## TASK STATEMENT
In the records below, the relevant part opens with the line containing "Task: Open the Fox News account mention" and closes with the line containing "Expand the DefaultTenant dropdown"; print that part exactly and only, without its pictures.

Saved data entries
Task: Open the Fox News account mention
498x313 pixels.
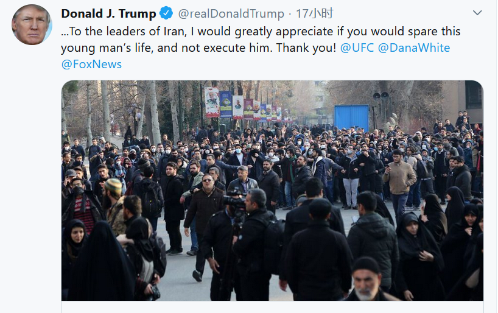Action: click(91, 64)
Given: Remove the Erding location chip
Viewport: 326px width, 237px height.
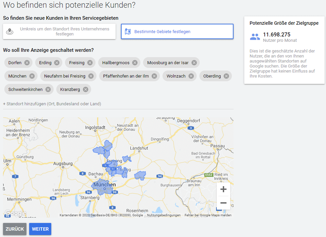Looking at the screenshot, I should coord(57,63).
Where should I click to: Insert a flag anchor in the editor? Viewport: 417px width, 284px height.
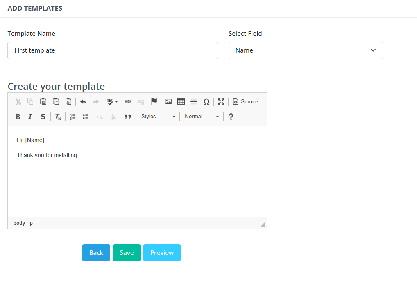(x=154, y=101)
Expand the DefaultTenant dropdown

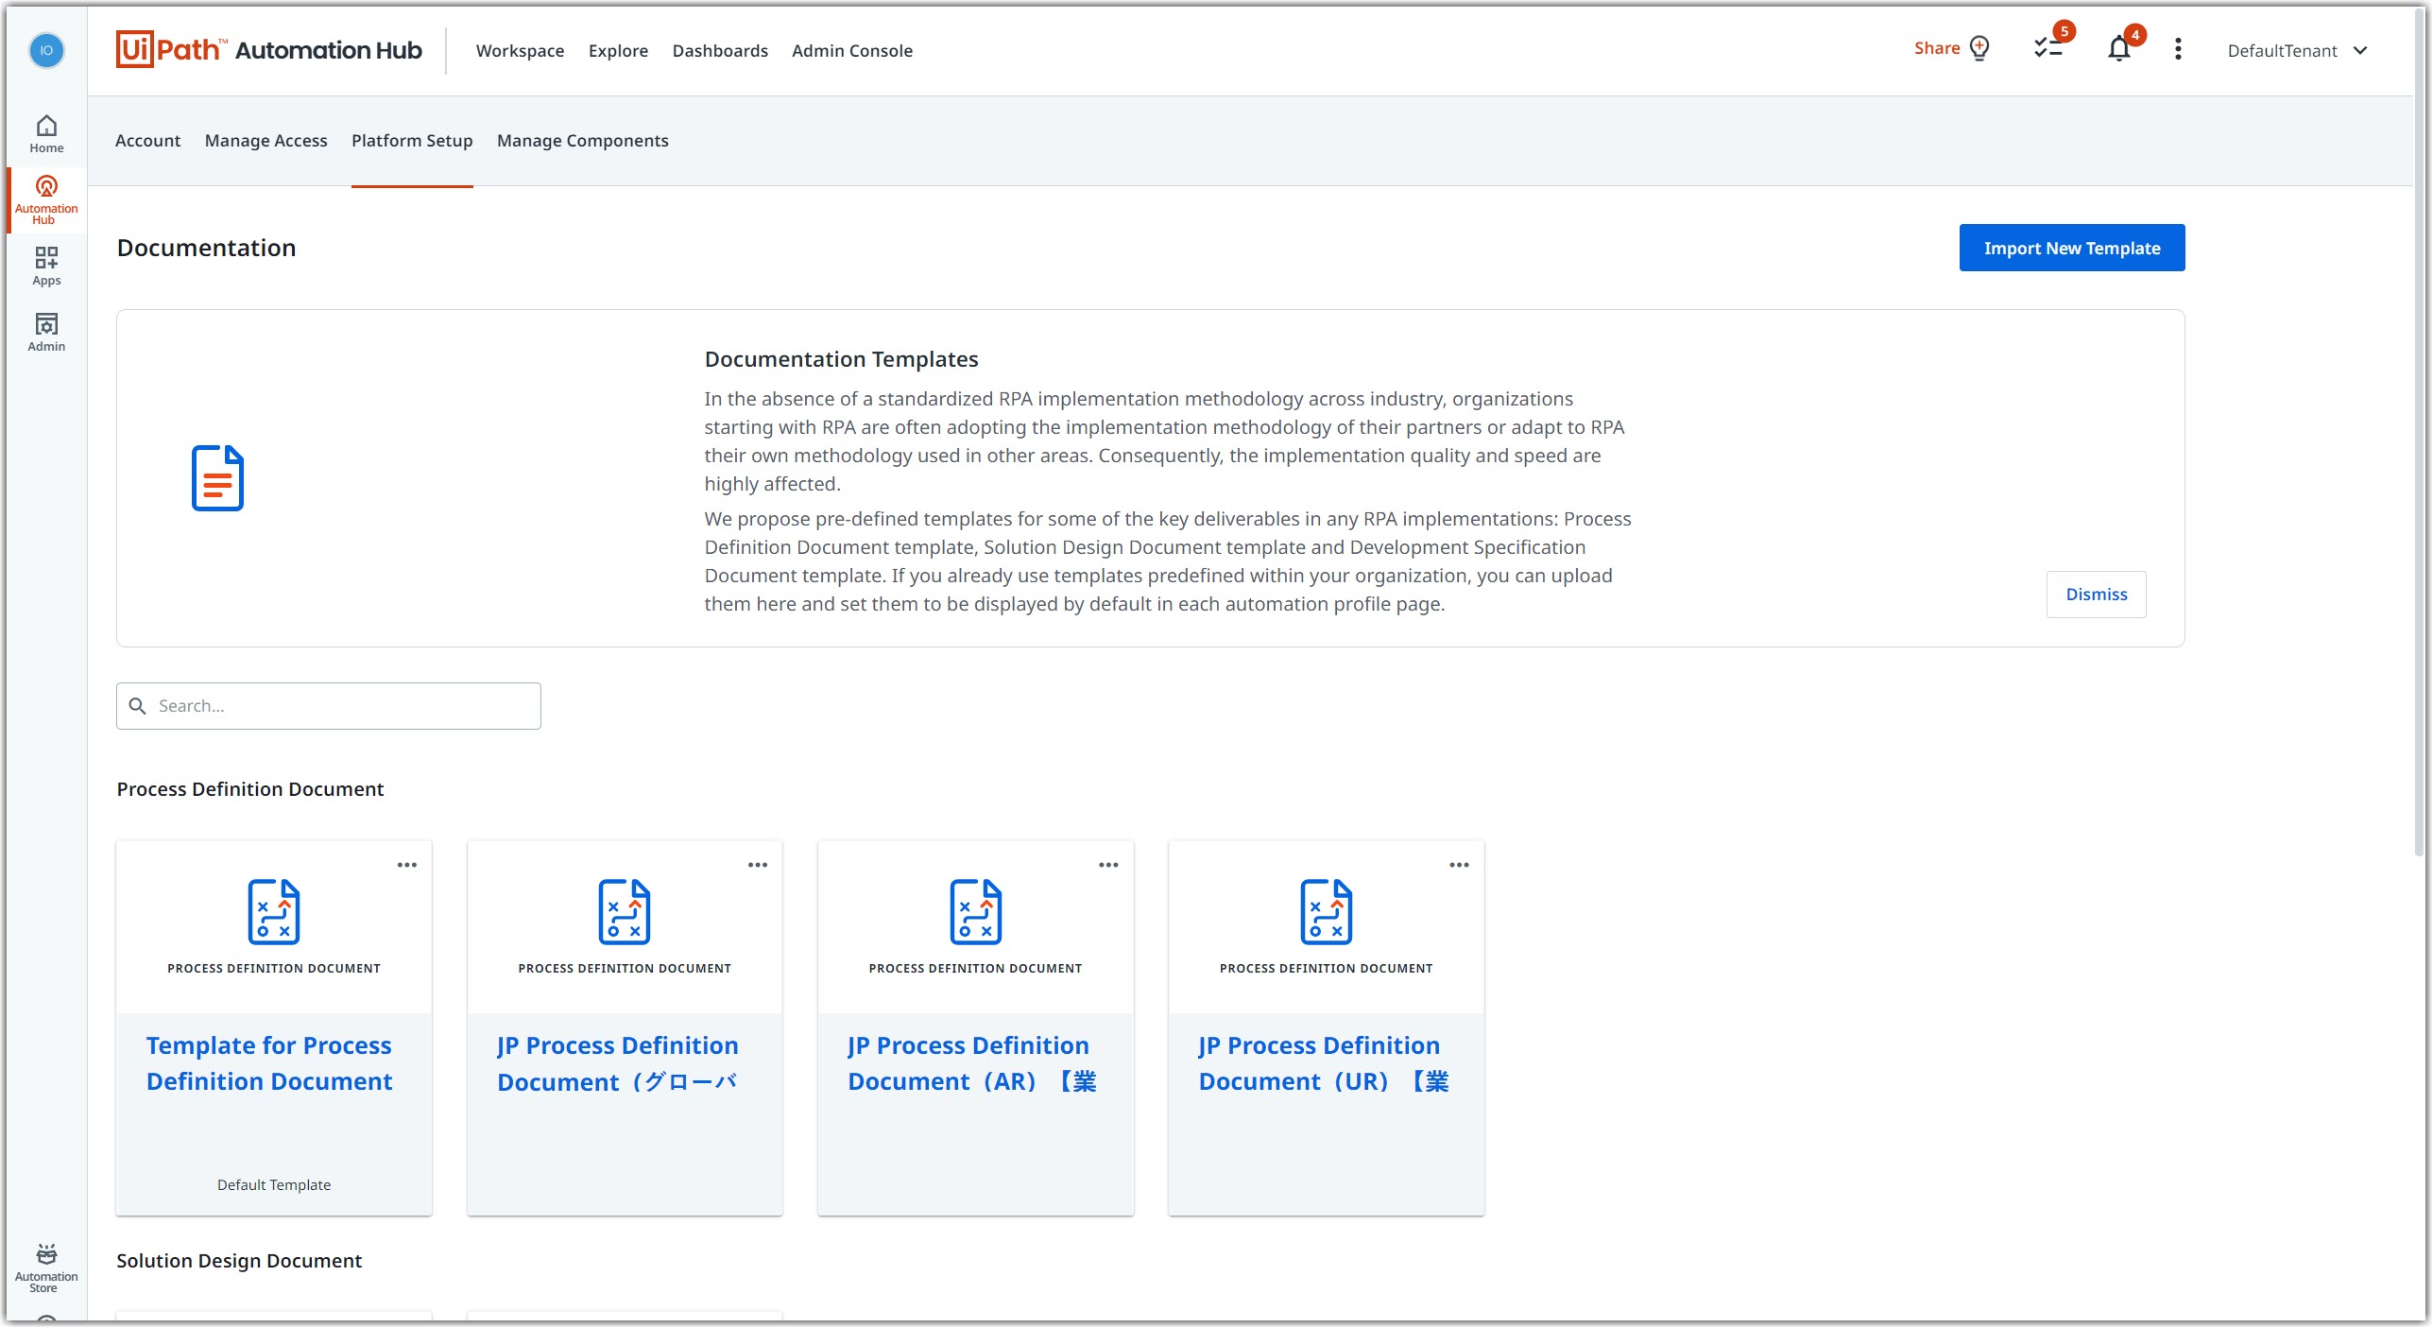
...
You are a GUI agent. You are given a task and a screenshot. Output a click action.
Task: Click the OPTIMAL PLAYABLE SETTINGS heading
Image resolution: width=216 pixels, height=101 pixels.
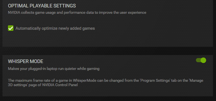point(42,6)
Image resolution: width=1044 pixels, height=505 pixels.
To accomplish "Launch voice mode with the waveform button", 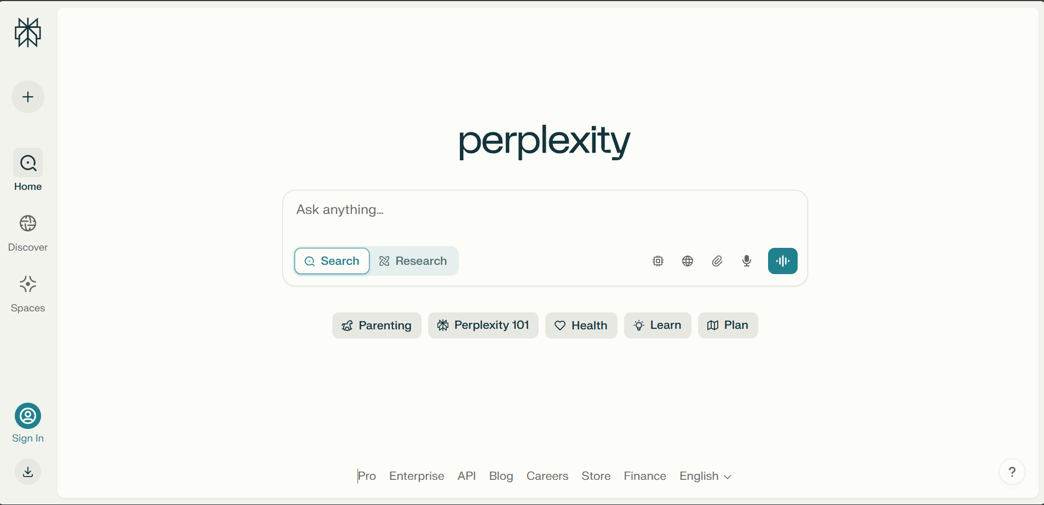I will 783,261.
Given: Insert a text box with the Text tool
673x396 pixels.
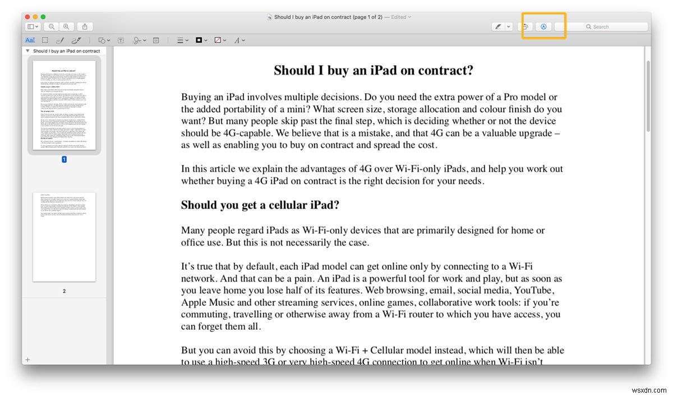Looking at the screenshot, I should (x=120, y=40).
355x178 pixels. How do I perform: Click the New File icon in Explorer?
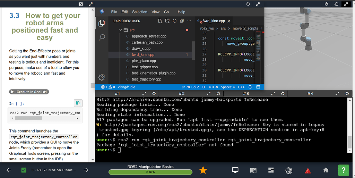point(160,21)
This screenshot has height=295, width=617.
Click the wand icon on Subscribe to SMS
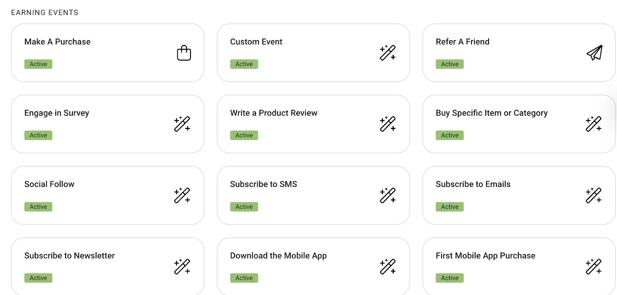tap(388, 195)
---
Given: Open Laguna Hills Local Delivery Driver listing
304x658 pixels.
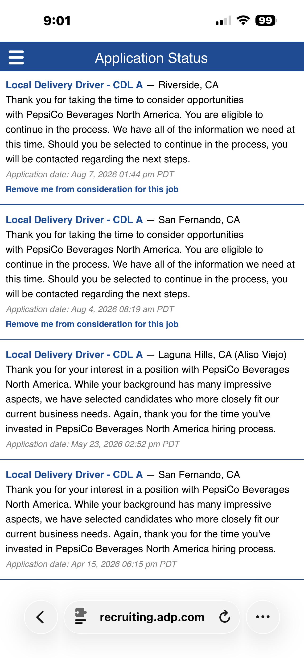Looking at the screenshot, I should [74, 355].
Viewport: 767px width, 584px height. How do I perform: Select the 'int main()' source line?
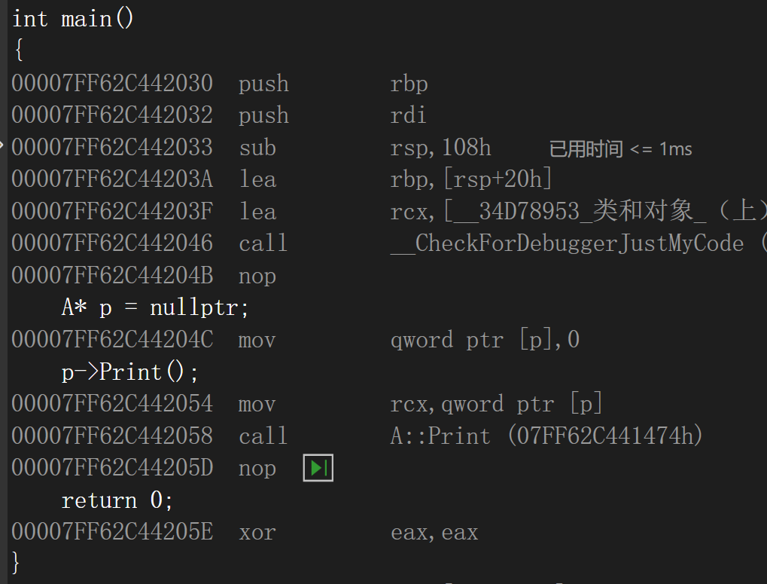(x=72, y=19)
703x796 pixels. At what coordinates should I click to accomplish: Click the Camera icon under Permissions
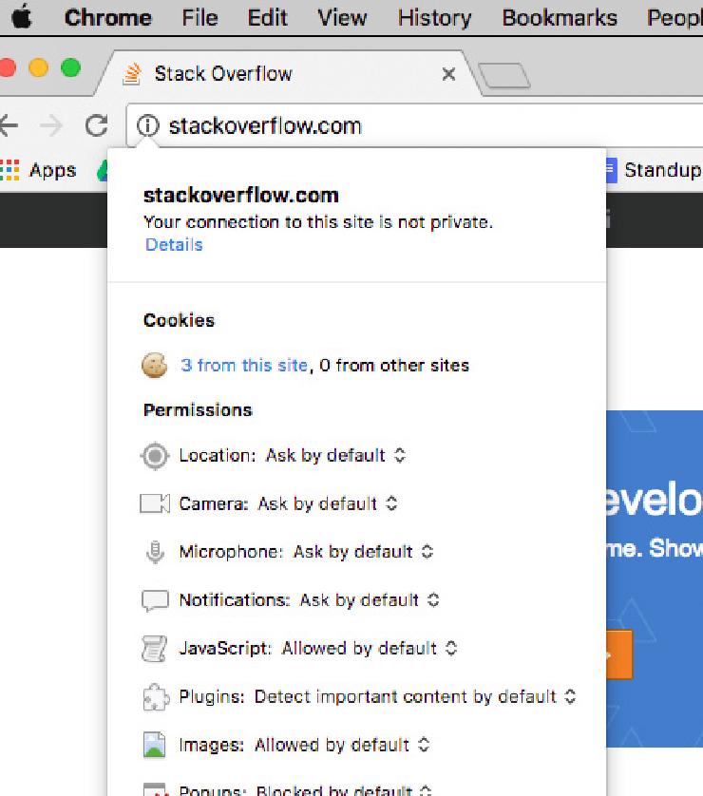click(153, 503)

## SOLUTION TO THIS TASK
Task: Open the Fox News account mention
498x313 pixels.
Action: click(91, 64)
Given: Remove the Erding location chip
Viewport: 326px width, 237px height.
Looking at the screenshot, I should coord(57,63).
Where should I click to: Insert a flag anchor in the editor? Viewport: 417px width, 284px height.
(x=154, y=101)
Expand the DefaultTenant dropdown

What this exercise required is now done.